|Everyone is both right and full of shit. A strange state indeed.|
Preamble: I hope you read this. Creating this stupid #$%^ graph about kicked my ass before I even got to writing. If for no other reason than respect for the agony of the demented, read on please...
This is something I think I knew for a long time had to be written. This isn't to cast doubt on anyones perceptions, simply to point out a different POV on this subject of Dementia Patient Functionality.

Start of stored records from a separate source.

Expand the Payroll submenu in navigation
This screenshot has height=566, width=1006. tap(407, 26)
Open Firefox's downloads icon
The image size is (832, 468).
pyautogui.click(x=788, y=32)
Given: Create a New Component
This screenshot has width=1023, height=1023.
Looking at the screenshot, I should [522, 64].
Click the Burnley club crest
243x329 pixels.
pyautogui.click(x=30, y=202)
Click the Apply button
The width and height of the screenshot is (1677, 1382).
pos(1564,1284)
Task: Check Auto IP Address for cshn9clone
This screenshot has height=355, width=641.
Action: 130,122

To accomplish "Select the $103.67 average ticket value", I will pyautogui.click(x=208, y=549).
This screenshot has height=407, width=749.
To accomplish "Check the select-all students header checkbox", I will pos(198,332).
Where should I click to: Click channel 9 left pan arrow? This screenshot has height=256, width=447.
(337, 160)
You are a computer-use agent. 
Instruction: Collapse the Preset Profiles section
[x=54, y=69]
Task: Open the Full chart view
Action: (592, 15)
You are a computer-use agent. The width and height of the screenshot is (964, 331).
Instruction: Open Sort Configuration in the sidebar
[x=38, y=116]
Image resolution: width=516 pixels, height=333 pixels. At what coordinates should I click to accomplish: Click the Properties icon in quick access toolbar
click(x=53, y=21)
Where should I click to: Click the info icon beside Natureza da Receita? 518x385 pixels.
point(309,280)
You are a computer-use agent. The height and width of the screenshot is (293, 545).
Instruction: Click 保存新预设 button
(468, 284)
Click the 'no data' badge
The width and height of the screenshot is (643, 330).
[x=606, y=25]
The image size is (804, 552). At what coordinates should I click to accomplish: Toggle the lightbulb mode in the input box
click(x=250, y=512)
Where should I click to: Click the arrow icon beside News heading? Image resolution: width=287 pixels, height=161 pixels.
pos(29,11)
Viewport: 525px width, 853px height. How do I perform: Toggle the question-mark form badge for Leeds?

When being judged as to how we are "doing", it is often the habit by both patient and caregiver/SO to fall back on assessing how well you do things compared to how you used to do them. (Editors Note: loaded-assed statement, that one). You would think this a rational scale to use in order to convey disease progression but as a patient I WAY gotta beg to differ. Now before going forward I state for the record I have been accused of having a "Type A" personality which I took to mean was fastidious about getting things done and done well. This is not to state I/we do ALL things to this level of detail or perfection; we definitely pick our battles. For example I could build computers all day long but if I fixed your car, you probably can no longer drive the vehicle and might as well donate it to GoodWill. I suck at cars true but maybe the problem is I don't care enough to learn enough to do a good job. Whatever, this is how it is, a handful of things we carry with us from life that are "our" things to do. For Randy it was woodworking and things, for me it was stuff like the TriTip below and techie crap.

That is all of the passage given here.